The Chetco River had 32,800 cubic feet per second (cfs) pouring down its channel Monday morning. The maximum it had ever seen on that day was in 2009, when 12,000 cfs was measured. The gauge at Second Bridge was at 17 feet, a foot away from flood stage, according to the U.S. Geological Survey that has a system posted there.
Travel in the entire southwest corner of the state is precarious and discouraged, with severe weather having brought down trees and power lines, according to state transportation officials.

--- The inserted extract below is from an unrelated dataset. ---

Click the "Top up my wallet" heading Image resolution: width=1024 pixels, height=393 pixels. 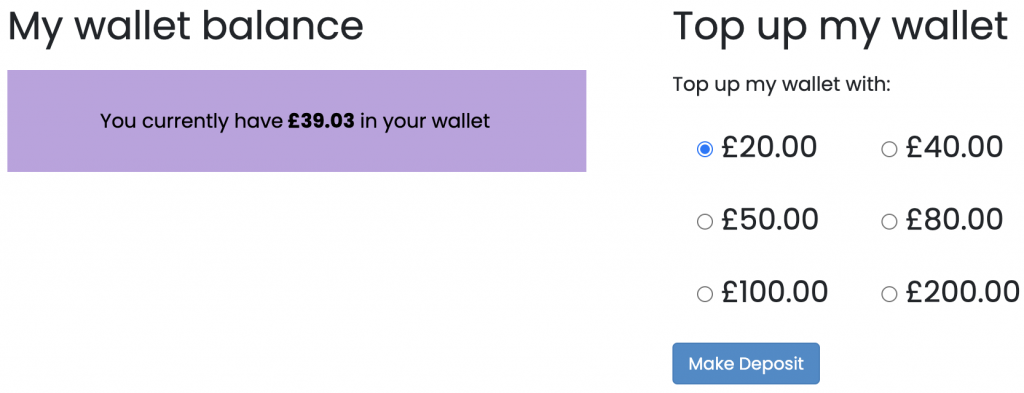pos(840,27)
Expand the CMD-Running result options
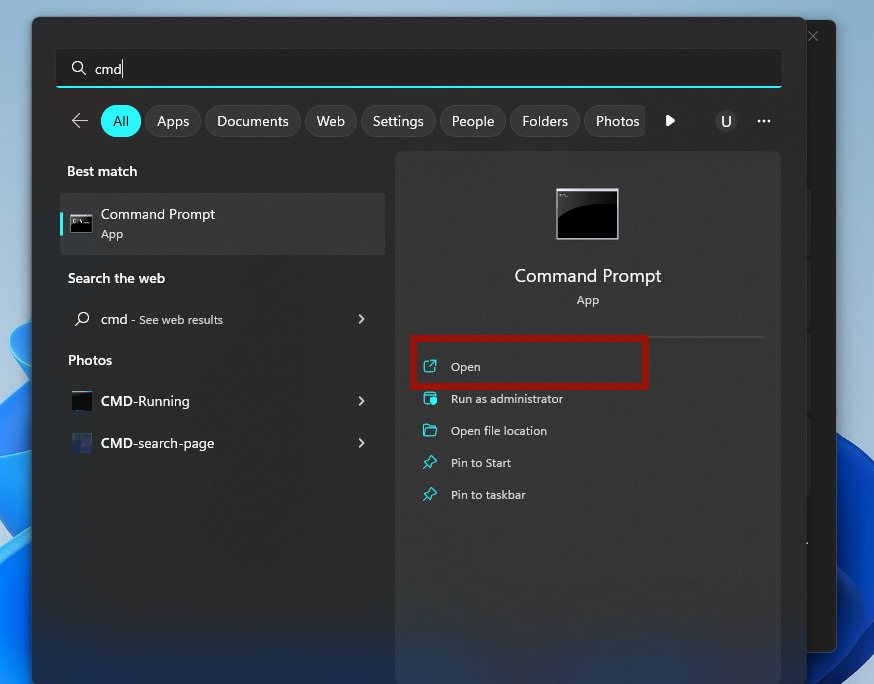Image resolution: width=874 pixels, height=684 pixels. (x=361, y=401)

As of 9:30 Monday morning, the following roads were closed:
• One-lane traffic is reported 6 miles north of Langlois
• U.S. 101 south of Bandon at Four Mile, and travel is restricted in low-lying areas of town where a foot of water was reported,
• U.S. 101 south of Crescent City at Last Chance Grade reopened to one lane at 8 a.m. Monday after a slide there,
• I-5 between Sutherlin and Cottage Grove due to heavy snow, downed trees and powerlines. Nine inches of snow was reported in Eugene,
• Oregon 42S between Coquille and Bandon due to a landslide
• Oregon 138 West between Sutherlin and Elkton
• Oregon 38 west of Elkton between mileposts 29 and 37
• Oregon 138 east between mileposts 17 and 60, east of Glide to West Toketee, and
• Delays are expected due to small slides on Oregon 42 in Coos County .
Drivers should be prepared for delays and severed winter driving conditions in Southwest Oregon, forecasters said.